- [TASK REQUIREMENTS]:
The lines from the one with "Given: Click Sketch Area of Interest" through the last line of the material below, copied exactly and free of pictures, make up the whole answer.

- [WORKING DATA]:
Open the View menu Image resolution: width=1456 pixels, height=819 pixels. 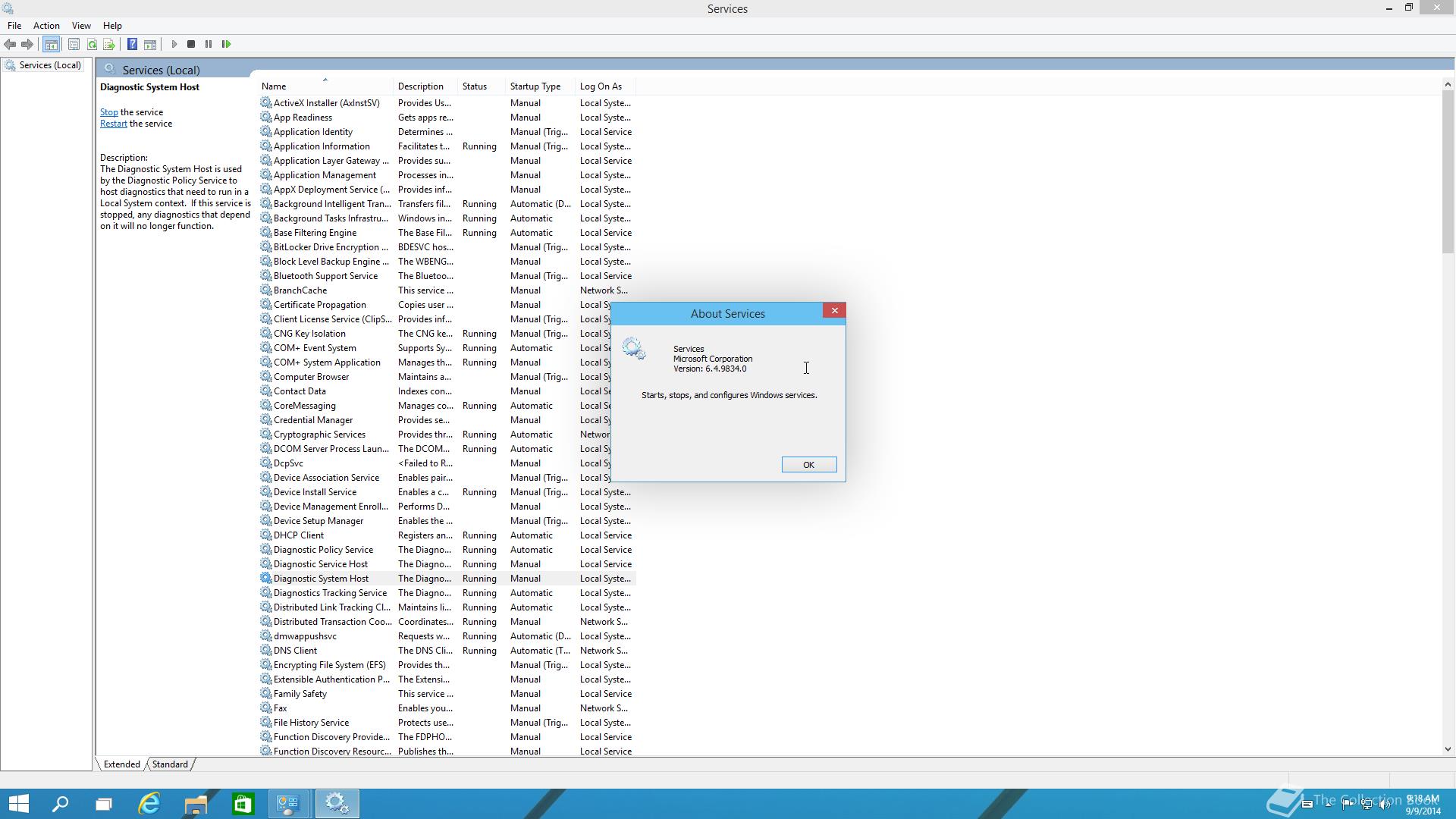click(x=81, y=26)
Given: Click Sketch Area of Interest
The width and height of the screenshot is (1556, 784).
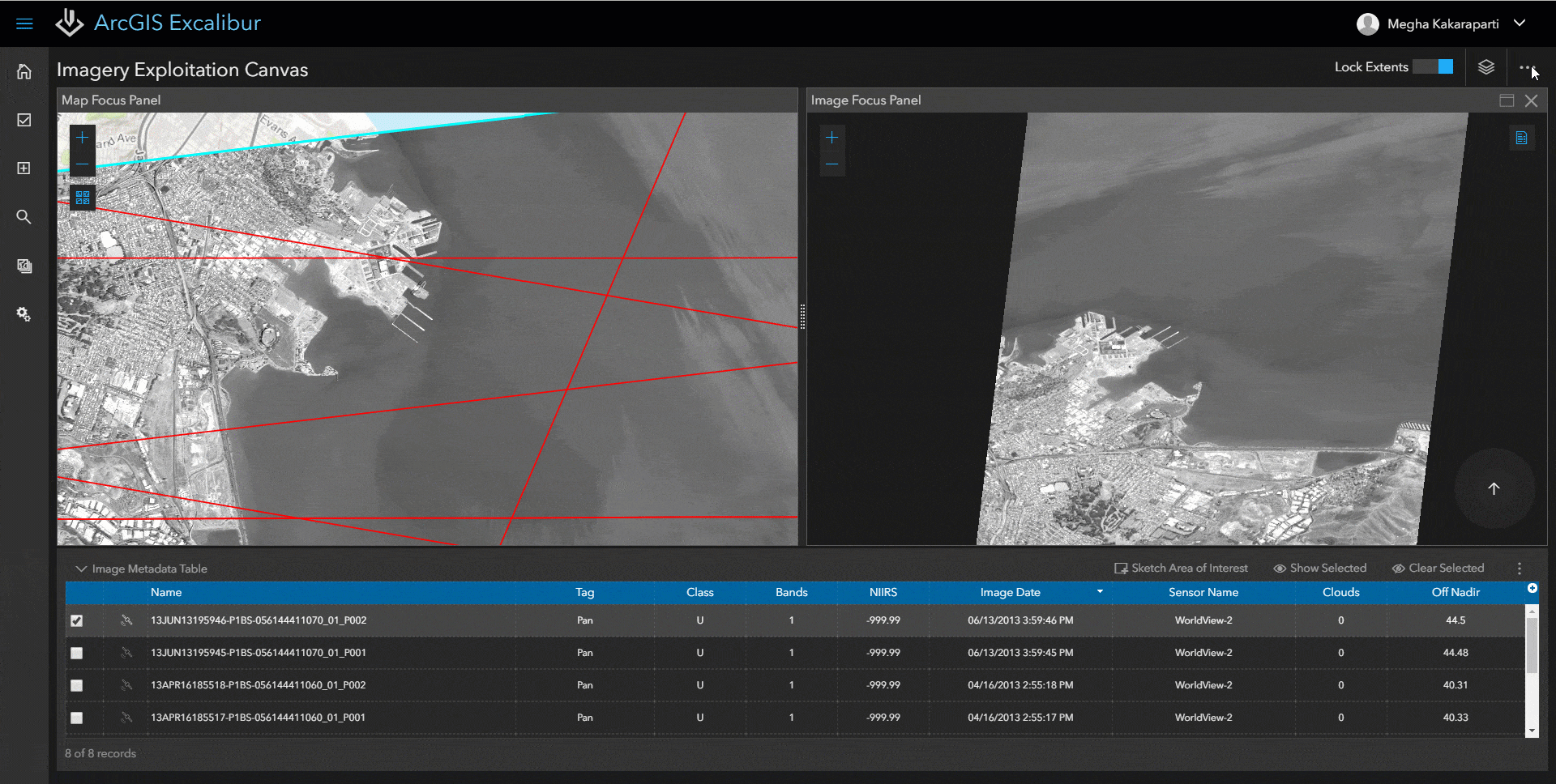Looking at the screenshot, I should tap(1180, 568).
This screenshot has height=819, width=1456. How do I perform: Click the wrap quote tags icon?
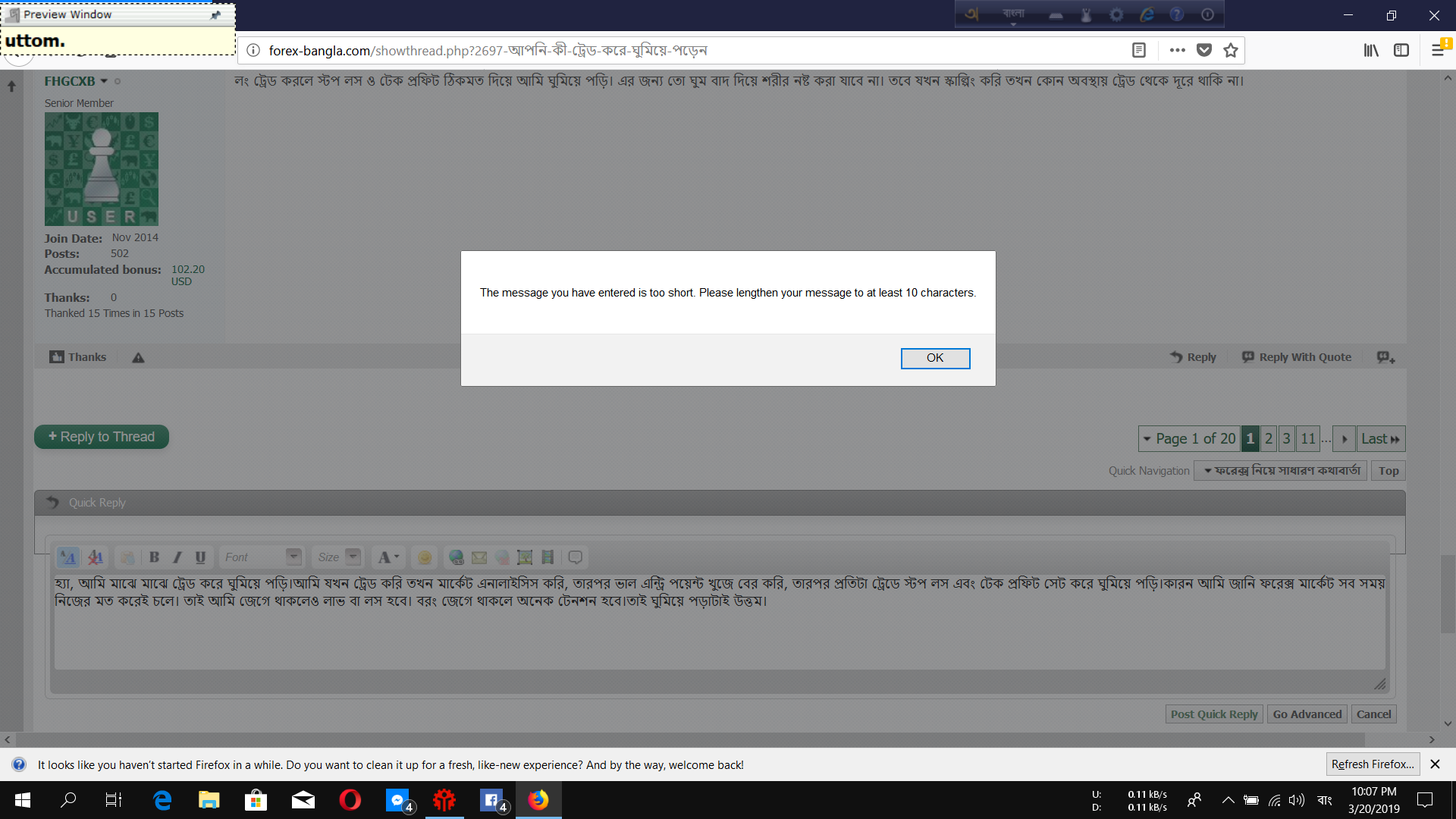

- [THE ANSWER]:
Given: Click Sketch Area of Interest
The width and height of the screenshot is (1556, 784).
Looking at the screenshot, I should tap(1180, 568).
This screenshot has height=819, width=1456. How do I perform: Click the wrap quote tags icon?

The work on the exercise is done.